The double charge, to-wit: irregularity and fraud brings the matter under subsections 3 and 4 of §11631, GC. The question *302of fraud comes under sub-section 4 and could only be raised by a petition filed as provided in §11635, GC.

The motion to vacate may be considered under the charge of irregularity under subsection 3. The irregularity charged is the failure to give notice to opposing counsel under Rule 10 of the Rules of the Court of Common Pleas of Butler County, Ohio. Rule 10 was not offered in evidence and this court cannot take judicial notice of the rules of the Court of Common Pleas. The rules cannot, therefore; be considered by this court.
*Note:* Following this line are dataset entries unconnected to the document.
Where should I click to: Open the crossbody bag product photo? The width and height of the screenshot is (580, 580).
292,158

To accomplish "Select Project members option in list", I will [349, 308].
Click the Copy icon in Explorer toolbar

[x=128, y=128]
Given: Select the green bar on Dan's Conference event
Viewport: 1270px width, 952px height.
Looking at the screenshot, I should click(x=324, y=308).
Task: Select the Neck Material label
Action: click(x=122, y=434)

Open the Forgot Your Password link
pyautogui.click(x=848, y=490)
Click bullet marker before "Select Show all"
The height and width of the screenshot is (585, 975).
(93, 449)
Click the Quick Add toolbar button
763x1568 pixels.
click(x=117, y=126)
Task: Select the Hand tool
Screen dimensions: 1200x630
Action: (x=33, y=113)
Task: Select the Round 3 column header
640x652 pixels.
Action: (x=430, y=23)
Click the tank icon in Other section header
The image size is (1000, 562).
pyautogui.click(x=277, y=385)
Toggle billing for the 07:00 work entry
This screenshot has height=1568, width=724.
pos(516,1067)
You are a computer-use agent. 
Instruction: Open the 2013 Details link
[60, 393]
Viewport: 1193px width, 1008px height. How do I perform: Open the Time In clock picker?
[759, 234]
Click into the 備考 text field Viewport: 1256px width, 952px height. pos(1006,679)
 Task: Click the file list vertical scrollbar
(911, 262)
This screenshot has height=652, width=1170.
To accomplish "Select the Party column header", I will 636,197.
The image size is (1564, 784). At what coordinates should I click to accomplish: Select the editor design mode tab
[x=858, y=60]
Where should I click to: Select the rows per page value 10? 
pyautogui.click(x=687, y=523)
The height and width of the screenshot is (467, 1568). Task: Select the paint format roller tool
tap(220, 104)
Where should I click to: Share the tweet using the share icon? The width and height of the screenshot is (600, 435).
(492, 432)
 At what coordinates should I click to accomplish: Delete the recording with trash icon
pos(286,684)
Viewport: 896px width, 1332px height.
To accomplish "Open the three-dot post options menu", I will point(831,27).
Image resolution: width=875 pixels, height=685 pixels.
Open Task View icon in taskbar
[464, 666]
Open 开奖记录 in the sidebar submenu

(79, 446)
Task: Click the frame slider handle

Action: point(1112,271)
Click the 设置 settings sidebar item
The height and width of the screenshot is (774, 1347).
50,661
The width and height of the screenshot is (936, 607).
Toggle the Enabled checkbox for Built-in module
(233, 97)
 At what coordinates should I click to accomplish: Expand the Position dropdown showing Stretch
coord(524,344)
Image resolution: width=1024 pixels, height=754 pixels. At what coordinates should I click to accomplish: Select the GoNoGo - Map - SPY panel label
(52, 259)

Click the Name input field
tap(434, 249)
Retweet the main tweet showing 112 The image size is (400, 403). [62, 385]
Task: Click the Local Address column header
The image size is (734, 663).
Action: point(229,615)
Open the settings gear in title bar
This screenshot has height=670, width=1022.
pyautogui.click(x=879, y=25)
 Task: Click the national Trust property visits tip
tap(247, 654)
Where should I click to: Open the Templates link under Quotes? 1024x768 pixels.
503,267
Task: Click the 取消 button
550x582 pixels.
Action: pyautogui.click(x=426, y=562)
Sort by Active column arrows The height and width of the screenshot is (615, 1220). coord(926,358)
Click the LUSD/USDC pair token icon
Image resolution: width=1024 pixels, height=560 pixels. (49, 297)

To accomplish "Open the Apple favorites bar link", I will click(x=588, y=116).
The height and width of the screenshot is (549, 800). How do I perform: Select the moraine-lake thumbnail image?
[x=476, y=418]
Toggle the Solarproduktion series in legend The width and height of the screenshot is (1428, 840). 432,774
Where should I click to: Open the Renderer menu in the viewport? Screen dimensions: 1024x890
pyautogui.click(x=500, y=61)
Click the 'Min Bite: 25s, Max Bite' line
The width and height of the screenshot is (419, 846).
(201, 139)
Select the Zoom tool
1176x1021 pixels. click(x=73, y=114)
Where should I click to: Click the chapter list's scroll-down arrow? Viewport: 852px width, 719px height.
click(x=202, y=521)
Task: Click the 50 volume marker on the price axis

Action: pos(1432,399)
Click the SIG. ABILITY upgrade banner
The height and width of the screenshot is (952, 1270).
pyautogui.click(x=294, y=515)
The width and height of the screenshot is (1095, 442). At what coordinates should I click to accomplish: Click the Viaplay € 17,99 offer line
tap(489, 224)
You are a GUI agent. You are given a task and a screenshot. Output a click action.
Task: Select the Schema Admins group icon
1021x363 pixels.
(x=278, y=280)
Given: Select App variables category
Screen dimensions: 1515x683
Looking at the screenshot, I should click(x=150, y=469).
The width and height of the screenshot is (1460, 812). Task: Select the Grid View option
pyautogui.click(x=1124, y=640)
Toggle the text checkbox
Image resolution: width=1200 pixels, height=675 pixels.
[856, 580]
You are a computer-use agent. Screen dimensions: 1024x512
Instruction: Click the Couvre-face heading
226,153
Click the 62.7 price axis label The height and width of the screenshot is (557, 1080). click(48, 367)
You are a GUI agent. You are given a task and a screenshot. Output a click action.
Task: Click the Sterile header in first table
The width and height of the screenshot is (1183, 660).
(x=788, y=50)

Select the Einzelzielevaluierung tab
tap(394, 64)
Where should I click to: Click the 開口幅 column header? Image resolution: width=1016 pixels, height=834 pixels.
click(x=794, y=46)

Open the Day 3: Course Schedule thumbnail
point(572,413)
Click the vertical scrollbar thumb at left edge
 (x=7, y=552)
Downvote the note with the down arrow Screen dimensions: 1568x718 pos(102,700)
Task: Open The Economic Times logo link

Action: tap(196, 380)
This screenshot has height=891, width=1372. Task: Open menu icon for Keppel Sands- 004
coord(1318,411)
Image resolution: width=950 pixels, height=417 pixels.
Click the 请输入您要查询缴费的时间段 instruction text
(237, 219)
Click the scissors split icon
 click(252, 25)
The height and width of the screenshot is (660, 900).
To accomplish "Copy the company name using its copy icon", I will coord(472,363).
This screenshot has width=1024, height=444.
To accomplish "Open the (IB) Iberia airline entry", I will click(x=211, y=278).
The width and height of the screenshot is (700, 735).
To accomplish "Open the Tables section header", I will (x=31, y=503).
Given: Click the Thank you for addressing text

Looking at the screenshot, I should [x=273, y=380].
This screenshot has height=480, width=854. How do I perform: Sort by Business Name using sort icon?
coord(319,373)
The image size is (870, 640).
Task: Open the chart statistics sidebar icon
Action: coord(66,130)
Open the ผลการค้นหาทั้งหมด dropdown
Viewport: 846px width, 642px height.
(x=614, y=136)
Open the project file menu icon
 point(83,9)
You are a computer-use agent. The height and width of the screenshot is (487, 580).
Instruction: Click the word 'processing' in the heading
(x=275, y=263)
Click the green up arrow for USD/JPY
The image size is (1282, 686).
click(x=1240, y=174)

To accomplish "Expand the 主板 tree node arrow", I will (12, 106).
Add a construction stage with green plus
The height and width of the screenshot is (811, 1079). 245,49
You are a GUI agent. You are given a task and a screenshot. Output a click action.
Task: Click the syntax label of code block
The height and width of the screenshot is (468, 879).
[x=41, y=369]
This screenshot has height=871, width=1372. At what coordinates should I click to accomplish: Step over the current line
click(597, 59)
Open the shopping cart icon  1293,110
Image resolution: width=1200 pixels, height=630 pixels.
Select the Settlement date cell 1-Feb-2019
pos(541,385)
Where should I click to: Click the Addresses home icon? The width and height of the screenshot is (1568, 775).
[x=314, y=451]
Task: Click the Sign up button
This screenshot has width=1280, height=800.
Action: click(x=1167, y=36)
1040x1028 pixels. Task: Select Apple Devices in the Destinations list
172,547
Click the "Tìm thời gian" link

However that may be, the motion to vacate cannot be considered, since the proceeding to vacate is barred by the limitation under §11640, GC, which provides, among other things: “Proceedings for the causes mentioned in subdivision 3 * ' * must be commenced within three years;

Sec 11640, GC, has been construed by this court in case No. 4153, Hamilton County Court of Appeals, Baylor v Killinger, opinion, January 9, 1933, (14 Abs 381) in which this court held that notice of a judgment did not apply to subdivision 3, but the statute began to run from the date of the entry of the judgment complained of.

While we have discussed some features of the case, the fact that the motion was properly overruled, not having been filed in time, left the judgment in full force and effect, and the court has full authority to enforce its judgments, as was done in this case.

The judgment is affirmed.

CUSHING and ROSS, JJ, concur.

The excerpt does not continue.